東京都港区に本社を置くECマーケティング株式会社(代表取締役:中山高志)が、MA/CRMツールの導入・活用支援において15年以上の経験を持つwebコンサルティング企業として、国内でMA/CRMツールを利用している159名を対象とした独自調査を実施したことを発表しました。
この記事の目次
調査の実施概要
調査対象者:国内の20代~60代の有職者(業務でMA/CRMツールの使用経験を有する方)
有効回答者数:159名
調査実施期間:2026年3月2日~2026年3月10日
調査実施機関:ECマーケティング株式会社
調査手法:インターネットによる調査
調査実施の背景と狙い
MA/CRMツールを導入する企業が増加傾向にある中で、「ツールは導入したものの期待した成果が得られない」という声が現場から多く聞かれているといいます。同社では、成果を上げられる企業とそうでない企業との間にどのような違いがあるのかを数値データとして明らかにするため、今回の調査を企画しました。また、AIエージェントの台頭によってツールが代替される可能性についても併せて調査しています。
この調査は、ツールの実際の活用状況と課題の構造を明確にし、業界全体におけるMA/CRM活用の理解度向上に貢献することを狙いとしているとのことです。
調査結果1:成果不振の原因として「ツールの問題」を指摘した人はゼロ
導入時に期待していた成果が「あまり得られていない」と答えた層に対して、成果が上がらない最大の原因について単一回答形式で質問したところ、最も多かったのは「人材・スキルの問題」で41.4%を占めました。続いて「社内体制の問題」「営業連携の問題」がそれぞれ17.2%となりました。注目すべきは、「ツールの問題」を最大の理由として挙げた回答者が0%だったという点です。
設問:成果が出ていないと感じる最大の理由は何ですか?
設問:MA/CRMツール活用における課題は何ですか?
専門家による分析コメント
「これまで約25年間にわたり、数百件のMA/CRM導入支援に携わってきた経験から申し上げると、ツール自体が原因で成果が出なかったケースはほぼ記憶にありません。課題は常に、戦略の設計・シナリオの設計・組織の体制という3つのポイントに集約されます。ツールの選定に多くの時間をかける企業ほど、運用面での設計が手薄になる傾向が見られます。」(ECマーケティング株式会社 執行役員 伊藤肇氏)

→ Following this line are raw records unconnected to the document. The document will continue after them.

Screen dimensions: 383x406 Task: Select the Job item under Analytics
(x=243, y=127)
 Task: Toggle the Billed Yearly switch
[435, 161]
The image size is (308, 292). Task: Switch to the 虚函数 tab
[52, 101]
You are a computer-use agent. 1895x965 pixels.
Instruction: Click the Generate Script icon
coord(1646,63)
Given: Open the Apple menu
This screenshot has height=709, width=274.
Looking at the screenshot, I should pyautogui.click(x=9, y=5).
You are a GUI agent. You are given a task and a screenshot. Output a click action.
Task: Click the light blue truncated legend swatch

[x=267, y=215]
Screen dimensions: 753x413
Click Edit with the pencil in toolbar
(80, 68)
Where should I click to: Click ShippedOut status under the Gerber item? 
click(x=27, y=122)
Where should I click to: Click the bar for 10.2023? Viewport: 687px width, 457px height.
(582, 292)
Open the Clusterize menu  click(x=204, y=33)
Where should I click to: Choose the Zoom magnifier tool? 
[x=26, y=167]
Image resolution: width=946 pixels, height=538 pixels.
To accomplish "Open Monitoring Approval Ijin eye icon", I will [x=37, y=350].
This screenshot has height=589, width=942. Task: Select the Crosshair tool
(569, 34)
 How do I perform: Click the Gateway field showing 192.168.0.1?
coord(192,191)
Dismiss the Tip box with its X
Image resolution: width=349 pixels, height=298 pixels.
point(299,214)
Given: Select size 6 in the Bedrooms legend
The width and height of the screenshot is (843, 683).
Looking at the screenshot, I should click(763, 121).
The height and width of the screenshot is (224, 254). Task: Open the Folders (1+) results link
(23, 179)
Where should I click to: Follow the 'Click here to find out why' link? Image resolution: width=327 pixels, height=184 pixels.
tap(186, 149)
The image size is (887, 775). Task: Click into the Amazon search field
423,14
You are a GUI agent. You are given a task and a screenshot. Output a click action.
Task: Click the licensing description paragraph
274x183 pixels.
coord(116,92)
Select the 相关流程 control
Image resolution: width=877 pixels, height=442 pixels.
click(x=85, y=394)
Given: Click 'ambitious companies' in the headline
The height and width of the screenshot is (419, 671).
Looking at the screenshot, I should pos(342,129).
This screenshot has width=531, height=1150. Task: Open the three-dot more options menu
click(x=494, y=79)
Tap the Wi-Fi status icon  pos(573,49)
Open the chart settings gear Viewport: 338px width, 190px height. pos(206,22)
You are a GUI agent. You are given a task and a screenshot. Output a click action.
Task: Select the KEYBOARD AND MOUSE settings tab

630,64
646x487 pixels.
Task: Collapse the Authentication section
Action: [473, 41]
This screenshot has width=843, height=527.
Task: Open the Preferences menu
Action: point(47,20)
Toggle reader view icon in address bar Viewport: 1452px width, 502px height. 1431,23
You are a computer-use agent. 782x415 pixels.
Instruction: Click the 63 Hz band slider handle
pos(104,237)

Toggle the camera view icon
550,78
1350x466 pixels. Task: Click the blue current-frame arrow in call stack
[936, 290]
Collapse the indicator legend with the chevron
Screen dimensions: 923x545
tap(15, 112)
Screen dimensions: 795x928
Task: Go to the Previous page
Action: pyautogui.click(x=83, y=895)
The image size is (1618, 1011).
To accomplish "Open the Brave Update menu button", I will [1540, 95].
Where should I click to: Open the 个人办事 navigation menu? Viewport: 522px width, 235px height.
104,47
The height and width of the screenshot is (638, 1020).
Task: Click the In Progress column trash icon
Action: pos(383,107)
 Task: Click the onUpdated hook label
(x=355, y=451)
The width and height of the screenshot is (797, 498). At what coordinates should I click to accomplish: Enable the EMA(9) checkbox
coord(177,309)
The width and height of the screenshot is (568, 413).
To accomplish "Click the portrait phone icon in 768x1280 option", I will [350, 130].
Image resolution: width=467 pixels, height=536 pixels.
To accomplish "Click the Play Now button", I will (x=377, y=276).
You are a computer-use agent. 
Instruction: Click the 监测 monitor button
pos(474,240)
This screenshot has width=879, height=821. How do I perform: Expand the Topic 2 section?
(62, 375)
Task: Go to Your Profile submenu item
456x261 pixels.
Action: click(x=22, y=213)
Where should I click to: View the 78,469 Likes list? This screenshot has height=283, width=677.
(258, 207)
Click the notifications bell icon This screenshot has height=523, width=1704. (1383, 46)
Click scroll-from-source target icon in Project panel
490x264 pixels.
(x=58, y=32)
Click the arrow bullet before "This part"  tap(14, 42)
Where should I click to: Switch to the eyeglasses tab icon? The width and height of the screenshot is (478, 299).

調査結果2:成果を分ける鍵は「営業連携」—積極活用企業の86%が期待以上の成果
営業部門によるMA/CRMデータの活用状況と、成果の達成度についてクロス分析を実施したところ、明らかな相関関係が確認されました。営業部門が「積極的に活用している」と回答した企業では、86.2%が「想定以上の成果が得られている」と答えています。その一方で、「ほとんど活用していない」と回答した企業では、成果が未達成(「あまり得られていない」)の割合が51.9%に上っているということです。
設問:営業部門はMA/CRMで生成されたリード・データを活用していますか?
設問:使用しているツールは、今後AIにより代替されると思いますか?
今回の調査は、MA/CRMツールの導入を検討している企業や、既に導入しているものの成果に課題を感じている企業にとって、重要な示唆を与える内容となっています。ツール選定よりも、人材育成や社内体制の整備、そして営業部門との連携強化が成果創出の鍵であることが明確になりました。